*Problem statement*. These records need to be repeated exactly, every one of them.

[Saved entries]
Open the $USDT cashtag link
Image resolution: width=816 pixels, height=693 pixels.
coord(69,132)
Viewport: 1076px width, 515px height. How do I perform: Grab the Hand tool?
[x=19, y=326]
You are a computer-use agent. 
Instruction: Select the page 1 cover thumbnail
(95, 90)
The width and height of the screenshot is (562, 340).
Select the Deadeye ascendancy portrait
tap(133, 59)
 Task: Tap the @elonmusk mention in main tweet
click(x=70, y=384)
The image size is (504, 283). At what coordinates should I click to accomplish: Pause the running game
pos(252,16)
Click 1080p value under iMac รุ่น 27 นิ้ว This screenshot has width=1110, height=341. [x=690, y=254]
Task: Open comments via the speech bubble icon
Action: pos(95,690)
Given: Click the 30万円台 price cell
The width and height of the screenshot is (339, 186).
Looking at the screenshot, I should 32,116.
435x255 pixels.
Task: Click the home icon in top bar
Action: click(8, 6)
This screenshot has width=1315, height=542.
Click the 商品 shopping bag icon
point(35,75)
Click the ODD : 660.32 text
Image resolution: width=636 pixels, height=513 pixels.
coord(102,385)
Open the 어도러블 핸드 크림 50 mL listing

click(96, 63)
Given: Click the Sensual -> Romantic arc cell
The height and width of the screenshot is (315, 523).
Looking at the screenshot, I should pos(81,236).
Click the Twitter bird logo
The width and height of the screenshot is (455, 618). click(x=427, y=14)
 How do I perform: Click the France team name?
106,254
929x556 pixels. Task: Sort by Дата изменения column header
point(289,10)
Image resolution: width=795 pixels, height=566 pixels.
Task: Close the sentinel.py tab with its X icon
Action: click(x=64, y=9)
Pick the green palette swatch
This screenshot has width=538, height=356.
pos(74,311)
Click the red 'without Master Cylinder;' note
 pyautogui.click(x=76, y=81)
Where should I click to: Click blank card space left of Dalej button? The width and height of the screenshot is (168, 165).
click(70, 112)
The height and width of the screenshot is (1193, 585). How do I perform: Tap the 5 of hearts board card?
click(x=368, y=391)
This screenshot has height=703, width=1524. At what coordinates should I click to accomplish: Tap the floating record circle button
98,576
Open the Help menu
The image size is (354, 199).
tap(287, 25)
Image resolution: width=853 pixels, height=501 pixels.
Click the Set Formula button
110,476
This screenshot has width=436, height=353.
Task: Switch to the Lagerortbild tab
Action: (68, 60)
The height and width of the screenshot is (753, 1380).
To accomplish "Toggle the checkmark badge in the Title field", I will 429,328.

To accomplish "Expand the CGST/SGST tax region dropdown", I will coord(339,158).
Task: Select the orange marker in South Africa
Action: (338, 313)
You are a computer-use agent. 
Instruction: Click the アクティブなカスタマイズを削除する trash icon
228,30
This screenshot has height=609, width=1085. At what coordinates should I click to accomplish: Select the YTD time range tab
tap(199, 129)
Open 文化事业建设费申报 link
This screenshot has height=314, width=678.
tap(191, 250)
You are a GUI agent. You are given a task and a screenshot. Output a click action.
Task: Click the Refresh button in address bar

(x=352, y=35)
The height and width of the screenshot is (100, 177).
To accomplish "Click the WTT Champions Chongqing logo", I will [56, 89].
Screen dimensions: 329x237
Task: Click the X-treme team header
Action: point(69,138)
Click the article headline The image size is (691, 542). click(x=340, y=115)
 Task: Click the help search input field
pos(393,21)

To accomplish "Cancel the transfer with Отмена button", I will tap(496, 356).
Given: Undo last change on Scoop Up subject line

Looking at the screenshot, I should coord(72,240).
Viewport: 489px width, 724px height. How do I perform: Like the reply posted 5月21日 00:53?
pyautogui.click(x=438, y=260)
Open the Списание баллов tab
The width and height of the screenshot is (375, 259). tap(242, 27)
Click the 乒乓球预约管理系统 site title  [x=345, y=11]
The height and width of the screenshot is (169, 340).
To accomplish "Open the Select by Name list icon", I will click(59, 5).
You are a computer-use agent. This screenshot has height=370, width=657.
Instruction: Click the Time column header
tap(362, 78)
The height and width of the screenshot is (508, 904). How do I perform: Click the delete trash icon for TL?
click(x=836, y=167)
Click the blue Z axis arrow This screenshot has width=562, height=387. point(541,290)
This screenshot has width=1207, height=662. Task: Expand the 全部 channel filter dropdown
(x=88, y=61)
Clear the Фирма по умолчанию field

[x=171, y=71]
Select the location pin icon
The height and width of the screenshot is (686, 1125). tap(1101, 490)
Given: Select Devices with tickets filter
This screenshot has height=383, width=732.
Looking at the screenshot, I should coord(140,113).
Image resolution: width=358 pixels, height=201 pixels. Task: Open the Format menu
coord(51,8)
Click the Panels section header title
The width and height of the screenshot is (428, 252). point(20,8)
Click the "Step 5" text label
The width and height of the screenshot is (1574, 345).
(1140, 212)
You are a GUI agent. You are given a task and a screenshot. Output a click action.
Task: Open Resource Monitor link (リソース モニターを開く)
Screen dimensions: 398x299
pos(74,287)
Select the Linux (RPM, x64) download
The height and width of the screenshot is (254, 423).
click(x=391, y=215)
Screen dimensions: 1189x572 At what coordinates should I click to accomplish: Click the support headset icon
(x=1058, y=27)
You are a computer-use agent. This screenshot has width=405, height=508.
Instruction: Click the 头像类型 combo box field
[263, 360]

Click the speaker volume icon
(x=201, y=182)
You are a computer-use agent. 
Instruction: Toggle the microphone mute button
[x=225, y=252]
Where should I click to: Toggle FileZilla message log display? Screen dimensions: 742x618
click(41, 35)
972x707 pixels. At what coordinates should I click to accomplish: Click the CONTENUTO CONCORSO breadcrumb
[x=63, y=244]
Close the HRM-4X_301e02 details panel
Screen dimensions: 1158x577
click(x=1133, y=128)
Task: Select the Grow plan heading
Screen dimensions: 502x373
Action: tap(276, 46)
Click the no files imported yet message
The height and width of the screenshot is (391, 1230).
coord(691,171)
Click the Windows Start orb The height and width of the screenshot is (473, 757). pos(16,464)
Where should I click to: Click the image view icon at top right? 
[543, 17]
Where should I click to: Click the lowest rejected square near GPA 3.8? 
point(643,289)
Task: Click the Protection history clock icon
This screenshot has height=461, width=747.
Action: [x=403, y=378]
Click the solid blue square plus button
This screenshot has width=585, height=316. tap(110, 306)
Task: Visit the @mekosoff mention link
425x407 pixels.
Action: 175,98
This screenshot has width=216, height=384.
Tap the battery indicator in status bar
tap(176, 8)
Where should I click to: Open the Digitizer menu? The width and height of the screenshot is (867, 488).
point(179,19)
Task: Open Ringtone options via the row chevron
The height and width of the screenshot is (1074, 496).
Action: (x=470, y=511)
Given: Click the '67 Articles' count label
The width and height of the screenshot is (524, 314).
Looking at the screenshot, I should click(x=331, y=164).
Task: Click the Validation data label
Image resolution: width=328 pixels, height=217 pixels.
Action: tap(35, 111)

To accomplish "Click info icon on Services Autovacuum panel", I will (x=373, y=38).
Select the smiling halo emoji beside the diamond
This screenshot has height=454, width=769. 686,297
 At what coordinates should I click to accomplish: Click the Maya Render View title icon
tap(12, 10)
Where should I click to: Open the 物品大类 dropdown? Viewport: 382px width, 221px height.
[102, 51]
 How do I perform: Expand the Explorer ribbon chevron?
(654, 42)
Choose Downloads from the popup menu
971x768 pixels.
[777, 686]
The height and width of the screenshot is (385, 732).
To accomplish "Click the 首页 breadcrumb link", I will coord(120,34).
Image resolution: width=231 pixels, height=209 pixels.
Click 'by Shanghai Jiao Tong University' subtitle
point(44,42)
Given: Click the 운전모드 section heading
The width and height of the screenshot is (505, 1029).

*Solution for this task*.
Open the $USDT cashtag link
Image resolution: width=816 pixels, height=693 pixels.
coord(69,132)
Viewport: 1076px width, 515px height. How do I perform: Grab the Hand tool?
[x=19, y=326]
You are a computer-use agent. 
Instruction: Select the page 1 cover thumbnail
(95, 90)
The width and height of the screenshot is (562, 340).
Select the Deadeye ascendancy portrait
tap(133, 59)
 Task: Tap the @elonmusk mention in main tweet
click(x=70, y=384)
The image size is (504, 283). At what coordinates should I click to accomplish: Pause the running game
pos(252,16)
Click 1080p value under iMac รุ่น 27 นิ้ว This screenshot has width=1110, height=341. [x=690, y=254]
Task: Open comments via the speech bubble icon
Action: pos(95,690)
Given: Click the 30万円台 price cell
The width and height of the screenshot is (339, 186).
Looking at the screenshot, I should 32,116.
435x255 pixels.
Task: Click the home icon in top bar
Action: click(8, 6)
This screenshot has width=1315, height=542.
Click the 商品 shopping bag icon
point(35,75)
Click the ODD : 660.32 text
Image resolution: width=636 pixels, height=513 pixels.
coord(102,385)
Open the 어도러블 핸드 크림 50 mL listing

click(96, 63)
Given: Click the Sensual -> Romantic arc cell
The height and width of the screenshot is (315, 523).
Looking at the screenshot, I should pos(81,236).
Click the Twitter bird logo
The width and height of the screenshot is (455, 618). click(x=427, y=14)
 How do I perform: Click the France team name?
106,254
929x556 pixels. Task: Sort by Дата изменения column header
point(289,10)
Image resolution: width=795 pixels, height=566 pixels.
Task: Close the sentinel.py tab with its X icon
Action: click(x=64, y=9)
Pick the green palette swatch
This screenshot has width=538, height=356.
pos(74,311)
Click the red 'without Master Cylinder;' note
 pyautogui.click(x=76, y=81)
Where should I click to: Click blank card space left of Dalej button? The width and height of the screenshot is (168, 165).
click(70, 112)
The height and width of the screenshot is (1193, 585). How do I perform: Tap the 5 of hearts board card?
click(x=368, y=391)
This screenshot has height=703, width=1524. At what coordinates should I click to accomplish: Tap the floating record circle button
98,576
Open the Help menu
The image size is (354, 199).
tap(287, 25)
Image resolution: width=853 pixels, height=501 pixels.
Click the Set Formula button
110,476
This screenshot has width=436, height=353.
Task: Switch to the Lagerortbild tab
Action: (68, 60)
The height and width of the screenshot is (753, 1380).
To accomplish "Toggle the checkmark badge in the Title field", I will 429,328.

To accomplish "Expand the CGST/SGST tax region dropdown", I will coord(339,158).
Task: Select the orange marker in South Africa
Action: (338, 313)
You are a computer-use agent. 
Instruction: Click the アクティブなカスタマイズを削除する trash icon
228,30
This screenshot has height=609, width=1085. At what coordinates should I click to accomplish: Select the YTD time range tab
tap(199, 129)
Open 文化事业建设费申报 link
This screenshot has height=314, width=678.
tap(191, 250)
You are a GUI agent. You are given a task and a screenshot. Output a click action.
Task: Click the Refresh button in address bar

(x=352, y=35)
The height and width of the screenshot is (100, 177).
To accomplish "Click the WTT Champions Chongqing logo", I will [56, 89].
Screen dimensions: 329x237
Task: Click the X-treme team header
Action: point(69,138)
Click the article headline The image size is (691, 542). click(x=340, y=115)
 Task: Click the help search input field
pos(393,21)

To accomplish "Cancel the transfer with Отмена button", I will tap(496, 356).
Given: Undo last change on Scoop Up subject line

Looking at the screenshot, I should coord(72,240).
Viewport: 489px width, 724px height. How do I perform: Like the reply posted 5月21日 00:53?
pyautogui.click(x=438, y=260)
Open the Списание баллов tab
The width and height of the screenshot is (375, 259). tap(242, 27)
Click the 乒乓球预约管理系统 site title  [x=345, y=11]
The height and width of the screenshot is (169, 340).
To accomplish "Open the Select by Name list icon", I will click(59, 5).
You are a computer-use agent. This screenshot has height=370, width=657.
Instruction: Click the Time column header
tap(362, 78)
The height and width of the screenshot is (508, 904). How do I perform: Click the delete trash icon for TL?
click(x=836, y=167)
Click the blue Z axis arrow This screenshot has width=562, height=387. point(541,290)
This screenshot has width=1207, height=662. Task: Expand the 全部 channel filter dropdown
(x=88, y=61)
Clear the Фирма по умолчанию field

[x=171, y=71]
Select the location pin icon
The height and width of the screenshot is (686, 1125). tap(1101, 490)
Given: Select Devices with tickets filter
This screenshot has height=383, width=732.
Looking at the screenshot, I should coord(140,113).
Image resolution: width=358 pixels, height=201 pixels. Task: Open the Format menu
coord(51,8)
Click the Panels section header title
The width and height of the screenshot is (428, 252). point(20,8)
Click the "Step 5" text label
The width and height of the screenshot is (1574, 345).
(1140, 212)
You are a GUI agent. You are given a task and a screenshot. Output a click action.
Task: Open Resource Monitor link (リソース モニターを開く)
Screen dimensions: 398x299
pos(74,287)
Select the Linux (RPM, x64) download
The height and width of the screenshot is (254, 423).
click(x=391, y=215)
Screen dimensions: 1189x572 At what coordinates should I click to accomplish: Click the support headset icon
(x=1058, y=27)
You are a computer-use agent. This screenshot has width=405, height=508.
Instruction: Click the 头像类型 combo box field
[263, 360]

Click the speaker volume icon
(x=201, y=182)
You are a computer-use agent. 
Instruction: Toggle the microphone mute button
[x=225, y=252]
Where should I click to: Toggle FileZilla message log display? Screen dimensions: 742x618
click(41, 35)
972x707 pixels. At what coordinates should I click to accomplish: Click the CONTENUTO CONCORSO breadcrumb
[x=63, y=244]
Close the HRM-4X_301e02 details panel
Screen dimensions: 1158x577
click(x=1133, y=128)
Task: Select the Grow plan heading
Screen dimensions: 502x373
Action: tap(276, 46)
Click the no files imported yet message
The height and width of the screenshot is (391, 1230).
coord(691,171)
Click the Windows Start orb The height and width of the screenshot is (473, 757). pos(16,464)
Where should I click to: Click the image view icon at top right? 
[543, 17]
Where should I click to: Click the lowest rejected square near GPA 3.8? 
point(643,289)
Task: Click the Protection history clock icon
This screenshot has height=461, width=747.
Action: [x=403, y=378]
Click the solid blue square plus button
This screenshot has width=585, height=316. tap(110, 306)
Task: Visit the @mekosoff mention link
425x407 pixels.
Action: 175,98
This screenshot has width=216, height=384.
Tap the battery indicator in status bar
tap(176, 8)
Where should I click to: Open the Digitizer menu? The width and height of the screenshot is (867, 488).
point(179,19)
Task: Open Ringtone options via the row chevron
The height and width of the screenshot is (1074, 496).
Action: (x=470, y=511)
Given: Click the '67 Articles' count label
The width and height of the screenshot is (524, 314).
Looking at the screenshot, I should click(x=331, y=164).
Task: Click the Validation data label
Image resolution: width=328 pixels, height=217 pixels.
Action: tap(35, 111)

To accomplish "Click info icon on Services Autovacuum panel", I will (x=373, y=38).
Select the smiling halo emoji beside the diamond
This screenshot has height=454, width=769. 686,297
 At what coordinates should I click to accomplish: Click the Maya Render View title icon
tap(12, 10)
Where should I click to: Open the 物品大类 dropdown? Viewport: 382px width, 221px height.
[102, 51]
 How do I perform: Expand the Explorer ribbon chevron?
(654, 42)
Choose Downloads from the popup menu
971x768 pixels.
[777, 686]
The height and width of the screenshot is (385, 732).
To accomplish "Click the 首页 breadcrumb link", I will coord(120,34).
Image resolution: width=231 pixels, height=209 pixels.
Click 'by Shanghai Jiao Tong University' subtitle
point(44,42)
Given: Click the 운전모드 section heading
The width and height of the screenshot is (505, 1029).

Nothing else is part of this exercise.